= Sport in Saint Lucia =

Overview of sports in Saint Lucia

Sports in Saint Lucia consist of a wide variety of games. St. Lucia won its first Olympics medal in 2024 when Julien Alfred won the women's 100 metres.

== Football ==
Saint Lucia has its own national football team. Association football is the most popular sport in the country after cricket.

==Cricket==
Daren Sammy was the first and only Saint Lucian to be called up to the West Indies Cricket Team. Sammy was the first Saint Lucian to play Test cricket in the West Indies and his figures were the second best by a West Indian debutante after Alf Valentine took eight wickets in 1950. Saint Lucia annually hosts games in the West Indies limited-overs and four-day cricket competitions, usually at the Beausejour Cricket Grounds, one of the most modern facilities in West Indies cricket. Sammy played his first major international match at Beausejour in 2008, a one-day international against Sri Lanka. Nadine George is another of Saint Lucia's leading cricketers. She was the first West Indies woman to hit a century in Test cricket and was eventually named captain of the West Indies team.

==Athletics==

St Lucia is also home to Levern Spencer, who is a high jumper and holds the national record of 1.94 meters. She has won Pan American Commonwealth and CAC Games medals.

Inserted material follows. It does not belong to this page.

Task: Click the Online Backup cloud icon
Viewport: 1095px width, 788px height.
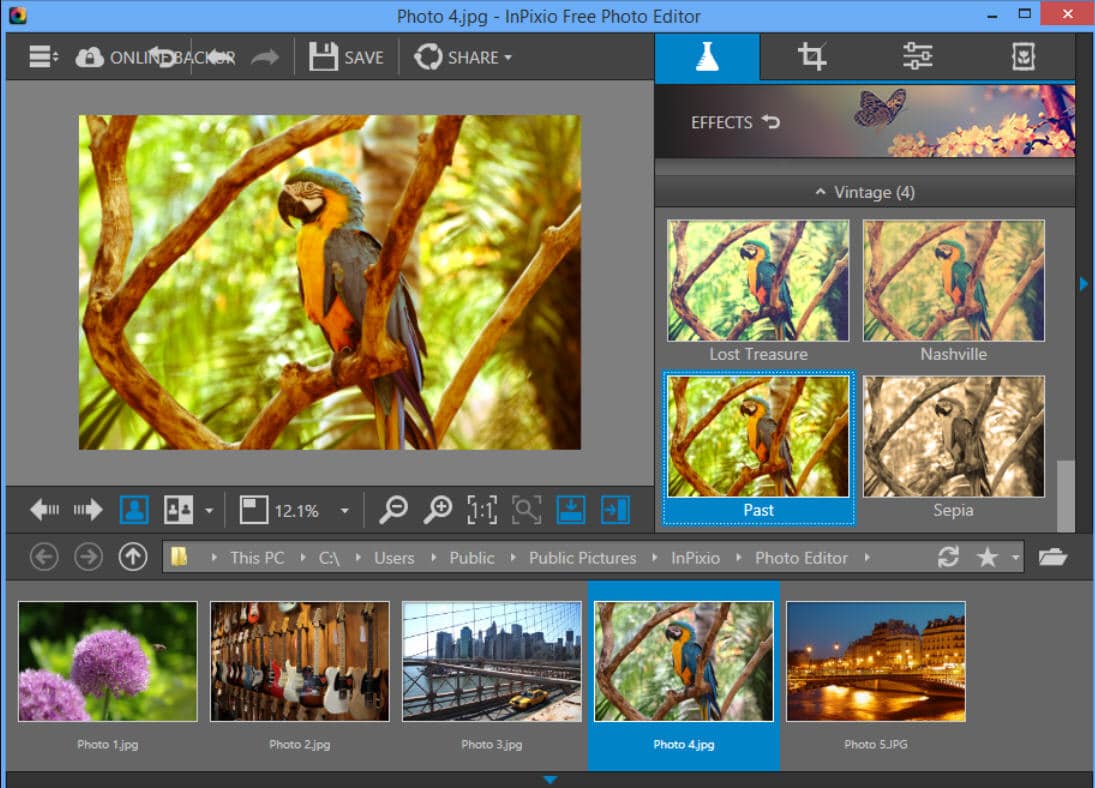Action: (x=90, y=56)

Darvin Edwards holds the St Lucian National Record for the men's High Jump with a height of 2.31m. He won a bronze medal at the 2011 Central American and Caribbean Championships in Athletics.

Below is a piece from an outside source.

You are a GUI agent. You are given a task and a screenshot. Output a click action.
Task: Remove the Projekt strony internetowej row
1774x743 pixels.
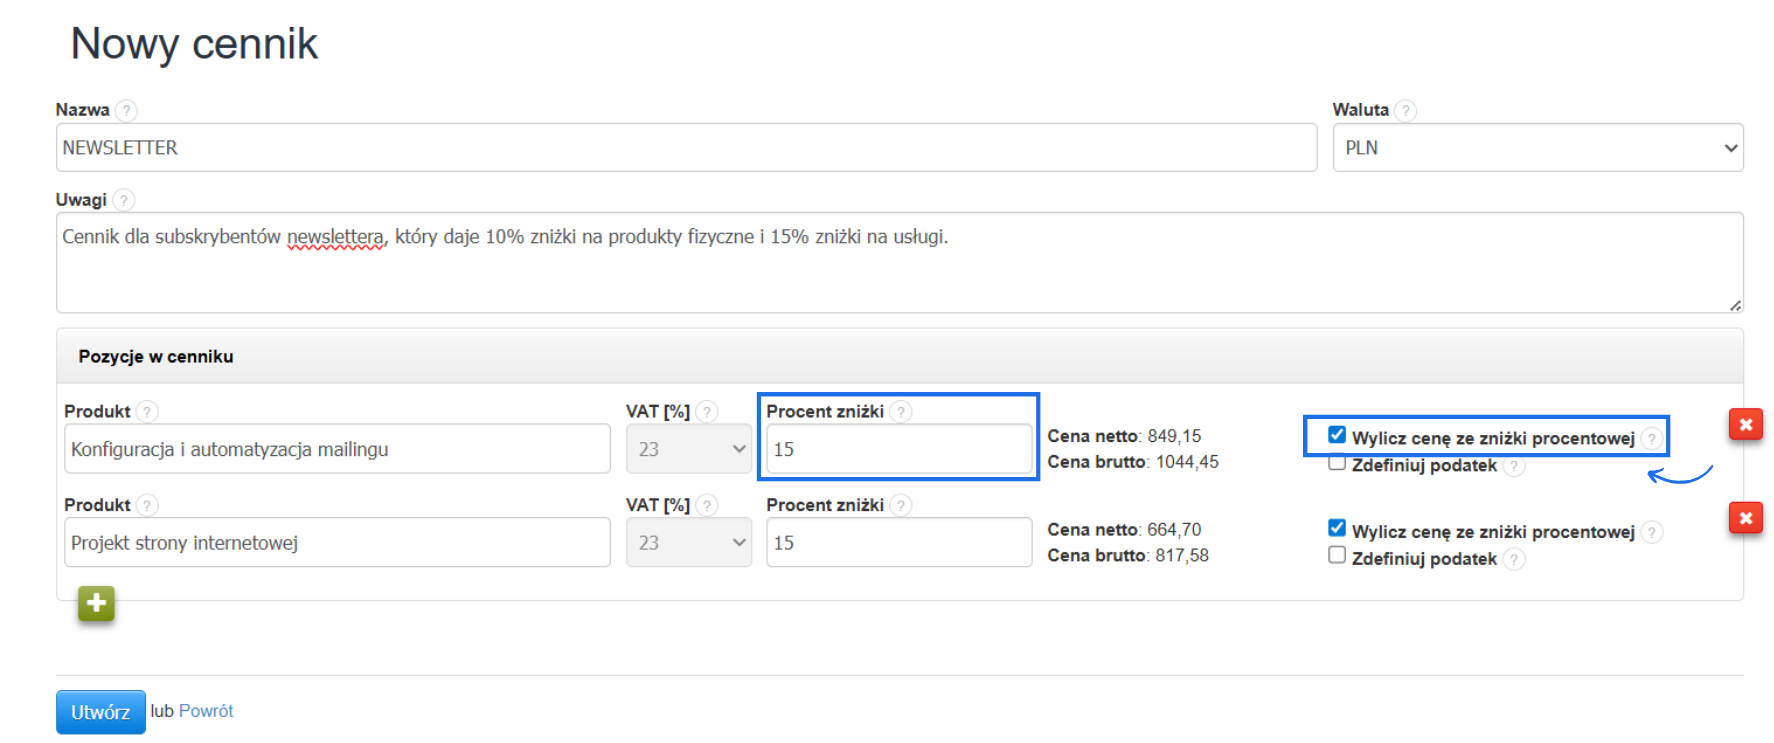click(1745, 518)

At the 2024 Summer Olympics, Julien Alfred won St Lucia's first Olympic medals, taking gold in the women's 100m and silver in the women's 200m.

==Golf==
There are three golf courses in St Lucia. The Sandals St Lucia golf course is equipped with 18 holes and is on the southern part of the island. The St Lucia Golf & Country club has 18 holes and Jalousie Hilton Resort & Spa has nine holes.

==Tennis==
Tennis is growing in popularity in St Lucia. The St Lucian hotel of the island offers two coobuip Junior Tournament takes place. St Lucia is also an annual competitor in the Davis Cup, an international tennis competition, with former Sportsman of the Year Vernon Lewis and Kane Easter having been two of the island's consistent players over the years. In April 2011, the St Lucian government opened tennis center, with the aim of helping development future tennis athletes. The nation is also home to Tigers Inflow Tennis Academy.

==Volleyball==
Volleyball enjoyed a period of growth in the 1980s, when club rivalries between teams like Le Club and Ciceron Seagulls fuelled growth in interest. St Lucia won the Organisation of Eastern Caribbean States (OECS) men's and women's volleyball competitions a number of times, including having won the women's tournament when it was held for the first time at the Beausejour Indoor Facility in 2008. The Beasejour gymnasium also hosted the first round of the men's and women's FIVB World Volleyball Championships in 2008.

==Other==
Netball, rugby, swimming and basketball are rapidly becoming popular around the island. The Rodney Heights Aquatic Centre is a short-course (25m) swimming facility in the north of the island. St Lucia has also won multiple OECS Championships in swimming.

Squash is also relatively popular in St Lucia. The prime squash courts of St Lucia are found in the adjoining areas of St Lucia Racquet Club and St Lucia Yacht Club. St Lucia has hosted and won several iterations of the OECS Squash Tournament.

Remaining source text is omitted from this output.